ECB’s Coeure hopes bond-buying won’t be extended again

The man in charge of the European Central Bank’s 2.5 trillion euros ($2.9 trillion) stimulus program hopes it will not be extended again when it expires in September, he told a French weekly newspaper.

Benoit Coeure, who heads the ECB’s market operations, also said the money-printing scheme will continue until inflation “clearly moves” towards the central bank’s objective of just under 2 percent.

The ECB announced on Thursday the quantitative easing (QE) scheme would be extended until September 2018, with its President Mario Draghi — of whom Coeure was long considered a key ally — making clear its eventual duration remained open-ended.

Coeure, dropping signals that he was starting to grow impatient with QE, told Le Journal du Dimanche he was hopeful Thursday’s extension would not be repeated.

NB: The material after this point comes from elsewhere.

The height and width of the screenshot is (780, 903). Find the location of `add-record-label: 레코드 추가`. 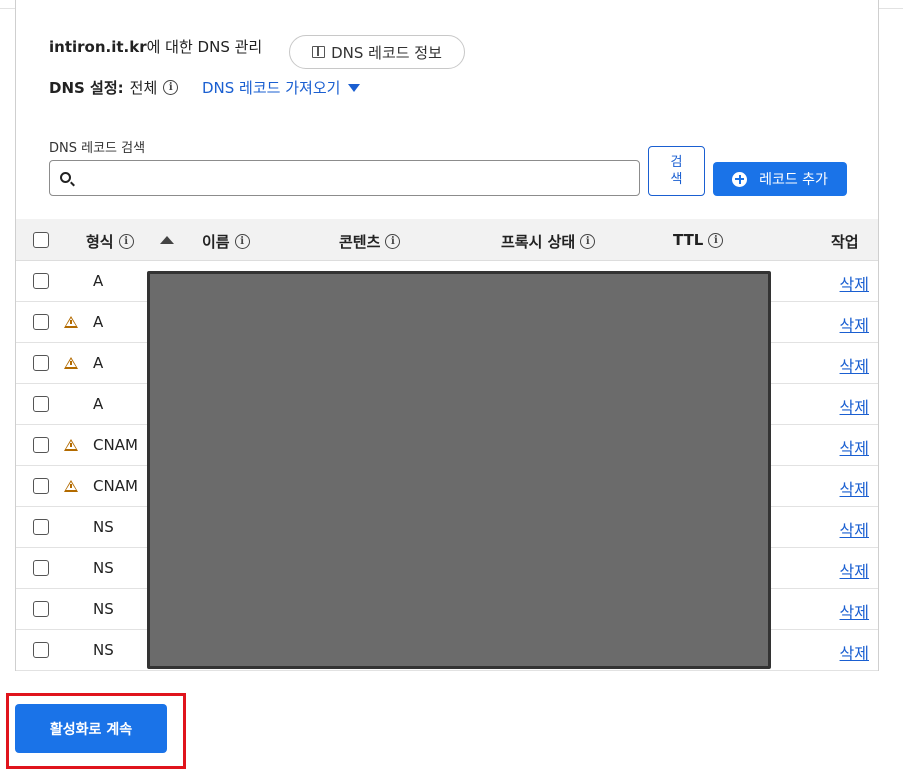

“Our asset purchases will continue until inflation clearly moves towards 2 percent,” he added.

“This recalibration takes account of the solidity of the (economic) recovery and allows it to gain strength. I am hopeful that this will be the last extension.”

In an interview with Reuters in May, Coeure said “too much gradualism” in winding down the central bank’s bond purchases raised the risk of a market backlash when policy was eventually shifted.

The ECB’s ultra-easy policy, which also includes a sub-zero interest rate, has driven borrowing costs to record lows and boosted property prices in richer euro zone countries including Germany and France.

Coeure acknowledged French companies might be taking on too much debt but said the situation in the euro area as a whole did not warrant a reaction by the ECB, as advocated by critics in Germany.

“In France, corporate debt is also rising very quickly, perhaps too quickly,” he said. “But nothing at this stage demands action from the ECB.”

Inflation in the euro zone was 1.5 percent in August and September and is not expected to reach the ECB’s target for at least two years.